TEXT PROVIDED:
┌──

Thats completely understandable. Your view is probably the same as that of most folks. Not very many people actually consider the philosophical and historic underpinnings of their practices to consider whether the moniker "martial arts" actually applies. A classic example is Japanese Kendo which derives from kenjutsu which is, in its own right, a martial art, replete with martial code, values, history and in many cases lineage. Kendo, in and of itself, is a form of training which became codified into a sport. To my way of thinking that would be like  developing the use of the speedbag that boxers use into some form of competition. Kendo is a fine activity, and a fine sport, and certainly derives FROM  a martial art, but IMVVHO is not a martial art in and of itself. Now I know I will get a lot of flack from Kendo practitioners who will argue that Kendo is a martial art. Thats fine. Repeatedly professing something does not change the facts. Having said all of that lets look at TKD. 

Derived from Shotokan (Funakoshi) and Shudokan (Toyama) and with kicking material stirred in to bespeak a Taek Kyon influence where, exactly, does the "martial" come in? Is it the fact that the modern Korean military uses it as part of their curriculum? Well, the Korean army also has cooks. Shall we call "cooking" a "martial art? They also have truck drivers. Shall we call truck driving a "martial art"?

└──

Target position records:
┌──

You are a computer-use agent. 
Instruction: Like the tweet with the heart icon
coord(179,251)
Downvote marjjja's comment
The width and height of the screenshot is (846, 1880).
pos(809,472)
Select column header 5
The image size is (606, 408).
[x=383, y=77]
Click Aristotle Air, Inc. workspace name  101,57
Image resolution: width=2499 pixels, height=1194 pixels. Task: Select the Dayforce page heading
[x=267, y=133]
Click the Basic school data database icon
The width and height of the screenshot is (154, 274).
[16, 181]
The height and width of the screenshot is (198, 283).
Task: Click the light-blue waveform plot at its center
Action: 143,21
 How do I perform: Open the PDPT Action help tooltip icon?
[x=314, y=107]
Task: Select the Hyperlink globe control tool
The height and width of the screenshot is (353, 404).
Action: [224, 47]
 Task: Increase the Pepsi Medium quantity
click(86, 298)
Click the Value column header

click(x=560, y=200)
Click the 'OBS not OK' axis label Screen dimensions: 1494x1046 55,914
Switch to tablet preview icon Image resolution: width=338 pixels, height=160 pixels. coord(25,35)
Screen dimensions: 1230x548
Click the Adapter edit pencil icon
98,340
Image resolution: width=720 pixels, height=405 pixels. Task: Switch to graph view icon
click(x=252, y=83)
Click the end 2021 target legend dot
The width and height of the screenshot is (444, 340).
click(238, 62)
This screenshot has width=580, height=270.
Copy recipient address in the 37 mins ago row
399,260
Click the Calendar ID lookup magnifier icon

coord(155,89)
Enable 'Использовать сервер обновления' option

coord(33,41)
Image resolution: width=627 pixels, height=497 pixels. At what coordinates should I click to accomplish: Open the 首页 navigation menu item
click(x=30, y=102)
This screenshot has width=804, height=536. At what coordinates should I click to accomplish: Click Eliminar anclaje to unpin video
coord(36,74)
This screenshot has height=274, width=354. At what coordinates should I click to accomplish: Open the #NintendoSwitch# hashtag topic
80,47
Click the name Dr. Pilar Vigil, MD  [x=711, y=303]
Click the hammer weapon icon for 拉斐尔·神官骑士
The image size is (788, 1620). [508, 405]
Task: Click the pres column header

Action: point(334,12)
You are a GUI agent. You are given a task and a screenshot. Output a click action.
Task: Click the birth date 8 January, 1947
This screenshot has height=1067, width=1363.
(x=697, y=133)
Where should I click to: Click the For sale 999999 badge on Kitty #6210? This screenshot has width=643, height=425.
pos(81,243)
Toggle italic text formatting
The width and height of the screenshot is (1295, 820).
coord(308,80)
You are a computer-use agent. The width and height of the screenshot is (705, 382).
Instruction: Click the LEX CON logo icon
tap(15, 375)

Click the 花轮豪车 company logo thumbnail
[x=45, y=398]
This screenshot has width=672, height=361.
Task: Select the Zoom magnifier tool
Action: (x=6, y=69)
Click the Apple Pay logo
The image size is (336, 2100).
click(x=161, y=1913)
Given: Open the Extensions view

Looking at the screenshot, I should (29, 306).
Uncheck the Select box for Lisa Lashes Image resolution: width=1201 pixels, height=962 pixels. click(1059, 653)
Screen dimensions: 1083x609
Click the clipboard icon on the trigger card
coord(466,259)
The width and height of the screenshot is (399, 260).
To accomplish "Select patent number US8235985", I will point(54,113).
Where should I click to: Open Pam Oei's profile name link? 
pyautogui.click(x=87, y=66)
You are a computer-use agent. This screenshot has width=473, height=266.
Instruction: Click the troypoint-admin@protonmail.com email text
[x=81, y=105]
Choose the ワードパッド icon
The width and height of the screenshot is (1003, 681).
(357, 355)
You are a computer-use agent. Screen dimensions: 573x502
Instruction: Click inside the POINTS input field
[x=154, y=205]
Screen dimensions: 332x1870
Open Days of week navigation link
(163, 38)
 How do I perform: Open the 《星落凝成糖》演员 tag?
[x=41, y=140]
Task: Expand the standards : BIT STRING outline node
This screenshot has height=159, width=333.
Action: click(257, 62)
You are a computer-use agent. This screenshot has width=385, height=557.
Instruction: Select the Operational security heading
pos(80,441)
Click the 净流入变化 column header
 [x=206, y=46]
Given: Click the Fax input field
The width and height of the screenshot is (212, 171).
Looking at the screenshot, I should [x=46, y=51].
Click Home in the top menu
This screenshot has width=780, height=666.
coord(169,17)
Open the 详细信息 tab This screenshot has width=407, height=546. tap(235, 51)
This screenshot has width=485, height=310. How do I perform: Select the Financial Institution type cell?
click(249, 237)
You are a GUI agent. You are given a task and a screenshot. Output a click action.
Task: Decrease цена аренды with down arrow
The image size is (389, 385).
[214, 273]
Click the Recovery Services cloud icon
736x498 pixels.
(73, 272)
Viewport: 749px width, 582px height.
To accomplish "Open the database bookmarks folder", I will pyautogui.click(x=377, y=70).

└──

PROBLEMS TO SOLVE:
(1) Answer these questions from the text on Kendo and TKD:
(a) From what does Kendo derive?
(b) Which two styles is TKD said to be derived from?
(c) Besides using TKD, what two kinds of personnel does the Korean army have?
(2) Print the lines of the records starting with the line that contains "You are a computer-use agent. Screen" and going on through the line that contains "Action: click(257, 62)".

REPLIES:
(1)
(a) Kenjutsu.
(b) Shotokan (Funakoshi) and Shudokan (Toyama).
(c) Cooks and truck drivers.

(2)
You are a computer-use agent. Screen dimensions: 573x502
Instruction: Click inside the POINTS input field
[x=154, y=205]
Screen dimensions: 332x1870
Open Days of week navigation link
(163, 38)
 How do I perform: Open the 《星落凝成糖》演员 tag?
[x=41, y=140]
Task: Expand the standards : BIT STRING outline node
This screenshot has height=159, width=333.
Action: click(257, 62)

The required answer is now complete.